Authors: MK Alexander
“As you say, yes.” He turned to me. “How is your quantum theory?”
“Quantum theory? A little shaky, I guess.”
“Do you understand how a packet of energy must have a threshold in order to change its state?”
“I think so…”
“Well then, you might look at history in the same way. Quantum History, if you will permit the term. History can change only in discrete amounts.”
“It is at that. Perhaps there is some kind of structure underlying space and time that is unknown to us… and this hypothetical structure is a lattice for all events.”

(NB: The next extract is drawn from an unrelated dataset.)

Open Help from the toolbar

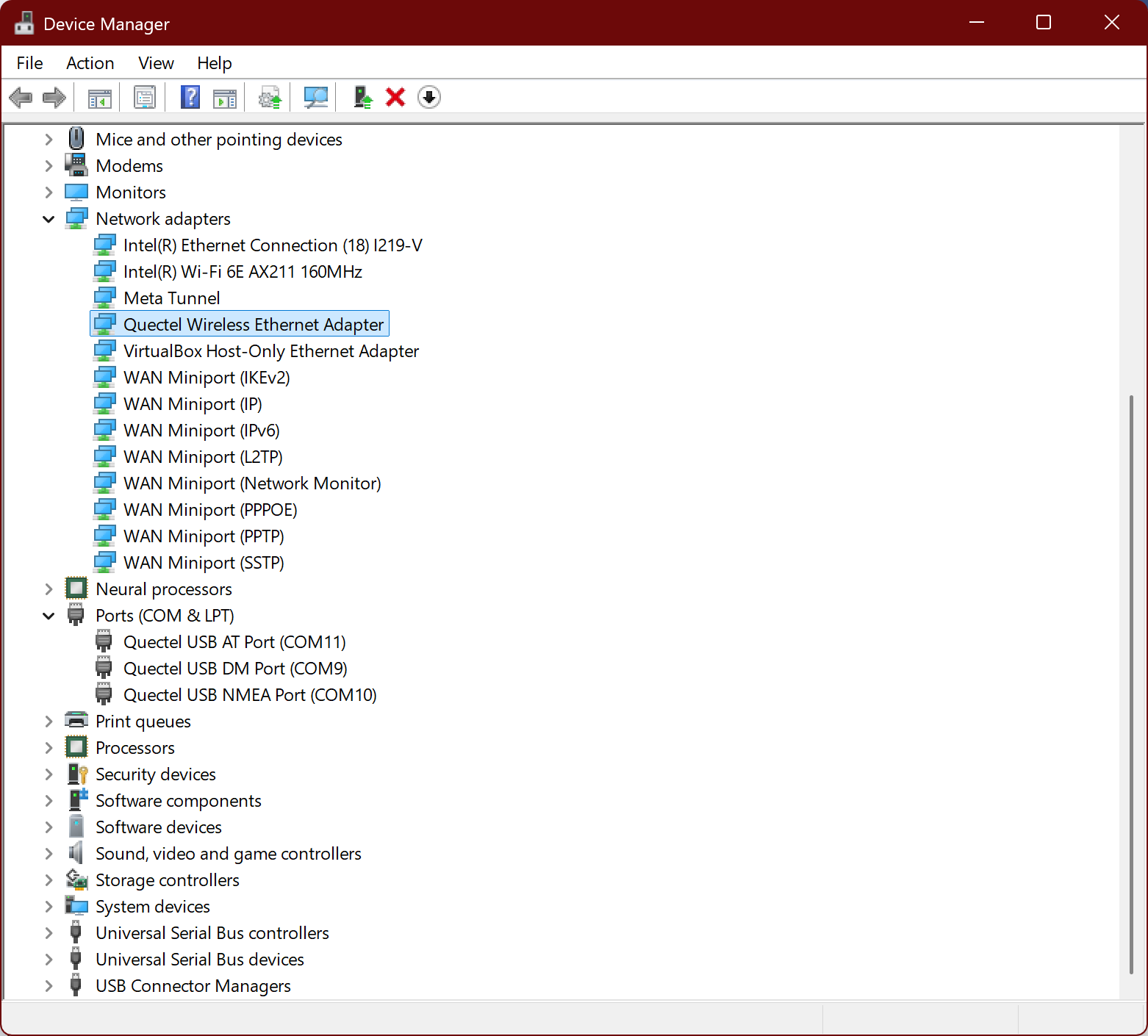pyautogui.click(x=190, y=97)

“A structure, like a shape?”
“A shape… yes, why not? Envision a vast crystal growing organically. Not unlike a snowflake, I should say; not without a natural order… Every future, every possibility, every choice… always branching from one another. The future unfolds in this way, I believe.” Fynn had a gleam in his eye. “Though some
are quite far from others. You might think of them as existing on a different branch entirely. Yet, some are very close, on the same arm of the snowflake, so to speak.”
“Which timeline is real?”
“But who can say which reality is correct? I cannot. I can only say some timelines are slightly different, or drastically different. I have observed such. Is one more valid than another? No. I believe the differences can be pictured as this growing crystal. They all have equal weight.”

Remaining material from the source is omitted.